Text section:
╭──

I'd be lying if I said backlash didn't erupt, because it certainly did. My sophomore English teacher allowed the kids in the class to berate homosexuality and allowed one to ask openly with no penalty or remorse, "Why do fags exist?" Instead of correcting my peer, my English teacher just laughed and said "You know, I really don't know." I grabbed my bag, left, and never returned. It didn't help that the same year, my high school guidance counselor, while handing me back my PSAT scores, told me that I would never amount to anything. This led to me missing class and racking up one of highest unexcused absences on record. To be honest, I'm shocked I even graduated.
I'd Like to Start a Gay Straight Alliance Please
My senior year my new high school's guidance counselor, whom I never heard of before, pulled me into her office.
"I want to help you," she said.
"Leone, I looked at your records... I want to help you. Tell me how I can help you."

╰──

Explore the material:
1. List every passage in the high school account that appears inside quotation marks.
2. Please return the part of the high school account from "I'd be lying" up to and including "I even graduated.", copied word for word.
The data has nothing to do with the high school account.

Given data:
╭──

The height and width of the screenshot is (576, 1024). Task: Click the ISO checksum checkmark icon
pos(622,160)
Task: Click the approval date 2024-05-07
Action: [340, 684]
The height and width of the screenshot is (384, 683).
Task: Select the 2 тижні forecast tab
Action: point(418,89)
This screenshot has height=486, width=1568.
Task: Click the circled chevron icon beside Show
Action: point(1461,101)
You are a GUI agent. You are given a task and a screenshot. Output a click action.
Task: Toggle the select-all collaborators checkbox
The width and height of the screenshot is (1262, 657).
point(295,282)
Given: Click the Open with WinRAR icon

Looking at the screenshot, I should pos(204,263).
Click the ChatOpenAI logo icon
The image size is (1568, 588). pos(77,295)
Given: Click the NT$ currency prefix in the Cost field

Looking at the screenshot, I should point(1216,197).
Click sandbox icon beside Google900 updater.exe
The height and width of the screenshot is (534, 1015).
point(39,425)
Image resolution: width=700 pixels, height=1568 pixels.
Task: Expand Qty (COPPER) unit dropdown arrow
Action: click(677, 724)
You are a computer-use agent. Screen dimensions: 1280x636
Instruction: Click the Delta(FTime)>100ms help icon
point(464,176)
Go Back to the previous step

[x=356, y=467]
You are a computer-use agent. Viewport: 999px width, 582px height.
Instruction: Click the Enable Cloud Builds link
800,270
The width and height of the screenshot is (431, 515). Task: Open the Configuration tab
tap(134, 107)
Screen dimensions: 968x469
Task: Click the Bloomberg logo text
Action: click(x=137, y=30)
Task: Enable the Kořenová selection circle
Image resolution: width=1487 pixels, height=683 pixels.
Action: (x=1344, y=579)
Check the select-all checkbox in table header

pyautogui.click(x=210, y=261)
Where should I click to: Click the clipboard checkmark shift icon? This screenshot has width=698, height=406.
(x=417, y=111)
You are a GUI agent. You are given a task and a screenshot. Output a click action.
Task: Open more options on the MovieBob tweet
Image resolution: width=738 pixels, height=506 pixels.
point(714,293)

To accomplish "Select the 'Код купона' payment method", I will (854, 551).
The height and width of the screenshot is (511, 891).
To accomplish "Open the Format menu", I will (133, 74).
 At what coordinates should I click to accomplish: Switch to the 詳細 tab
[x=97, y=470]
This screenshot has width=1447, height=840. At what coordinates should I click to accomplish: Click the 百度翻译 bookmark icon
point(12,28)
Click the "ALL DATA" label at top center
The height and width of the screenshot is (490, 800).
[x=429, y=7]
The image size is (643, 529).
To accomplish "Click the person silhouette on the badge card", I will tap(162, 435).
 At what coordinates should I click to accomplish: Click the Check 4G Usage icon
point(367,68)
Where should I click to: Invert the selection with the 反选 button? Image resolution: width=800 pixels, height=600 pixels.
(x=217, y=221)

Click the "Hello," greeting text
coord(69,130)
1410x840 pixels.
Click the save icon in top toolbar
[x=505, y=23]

╰──

Task-by-task solutions:
1.
- "Why do fags exist?"
- "You know, I really don't know."
- "I want to help you,"
- "Leone, I looked at your records... I want to help you. Tell me how I can help you."

2.
I'd be lying if I said backlash didn't erupt, because it certainly did. My sophomore English teacher allowed the kids in the class to berate homosexuality and allowed one to ask openly with no penalty or remorse, "Why do fags exist?" Instead of correcting my peer, my English teacher just laughed and said "You know, I really don't know." I grabbed my bag, left, and never returned. It didn't help that the same year, my high school guidance counselor, while handing me back my PSAT scores, told me that I would never amount to anything. This led to me missing class and racking up one of highest unexcused absences on record. To be honest, I'm shocked I even graduated.